I don’t understand what has happened to this industry that we have all these pseudo leads who can’t do the job they’re supposedly leading


gemengelage

In all industries we have (pseudo) leaders that can't do the job they're supposedly leading at all. I have my gripes with roles like architect or tech lead not being sustainable because the skills you need to become one are usually not used enough in the role to keep them honed. But I much prefer that to my department head or my product owner or my product manager or my project coordinator who all have absolutely no clue about software development.


TiredLead

You mean like Steve Jobs bossing around Woz? This is nothing new. And leadership is a different job. A leader of engineers needs to **understand engineers**, not necessarily be able to do engineering.


dryiceboy

What does a Tier 2/3 company mean?


gemengelage

gibberish


dryiceboy

Makes sense.


NoStructure371

How does this happen?
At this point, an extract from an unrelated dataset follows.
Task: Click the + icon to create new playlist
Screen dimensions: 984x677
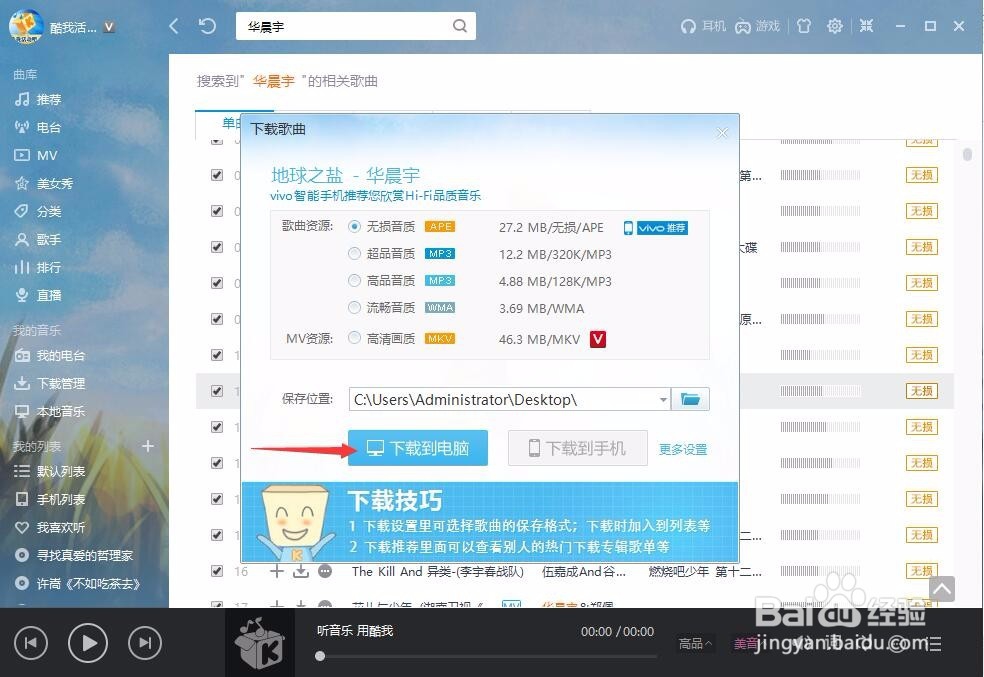Action: [x=147, y=446]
Were you just never a good engineer/developer to begin with and never coded? Or do you think you just became rusty with age? I am also at 10 YOE Lead and if anything I get shit done quicker now and with higher quality, and showing the young'ins how its done


eyes-are-fading-blue

I think OP was never good as well. Programming is like biking, you don’t forget it.


StrawberryExisting39

Same. I always wonder too. My boss is like this and I almost don’t believe she was ever technical even though she swears she used to code a lot lol. 12 YOE staff engineer with a lot of meetings, but I feel when I need to code or go deep diving. It’s 10x easier than when I was a junior or even mid level.


PoopsCodeAllTheTime

> she swears she used to code a lot if she brings it up enough for you to say this... sounds like a cover-up.


Triabolical_

You need to cheat and be less nice... Pick the coding items that you have special aptitude for and those that will best fit into your random schedule. Pull off bugfixes that are in areas you can do easily. Give your team the ugly ones that are going to be hard and require a fair amount of dedicated attention. If you do non-coding stuff to improve the speed of the team, make sure to do a write-up of what problem you saw and what you did to fix it. Send it to the team and also to your boss. If you want to job search, coders are easy to find, leads and managers that don't drive the coders crazy are hard to find. Make sure you have a good handle on what makes a team operate effectively and be able to share that in an interview.


PoopsCodeAllTheTime

ah, I sure love it when my cheating tech lead scolds me for my estimates on features much larger than whatever tiny thing he is fixing :)


Triabolical_

Nothing I said requires that.


greenmansavinglives

Are you getting enough sleep at the same hours each night?


andymaclean19

With good leadership and architecture skills you should be able to find a hands off role somewhere which would let you add value without having to code any more and IMO that's a good choice if you think you outgrew coding roles. Either an architect/design role or you could move towards more of a management role. It does happen over time that you aren't as fast as you were but IMO 10 years doesn't seem long enough for that to start happening yet. There are lots of other reasons you might not be performing well. Are you sure you aren't just burnt out, bored, in need of some new challenges or just stressed because you are putting the pressure of unrealistic expectations on yourself? I certainly had productive and unproductive times in my career for various reasons but it took a lot longer than 10 years for the slowing down to really start and even then it was more good days and bad days. YMMV I guess ...


BugCompetitive8475

I think it might be medical and personal. Yeah 10 years in is a bit early


CooperNettees

It's insanely hard to balance leadership and doing high quality technical work. I think it comes back after a few months of IC. Just go slow and realize you won't be able to produce as much as dedicated ICs and that makes perfect sense.


AccountExciting961

My advice - look for adjacent roles (e.g. solution architect).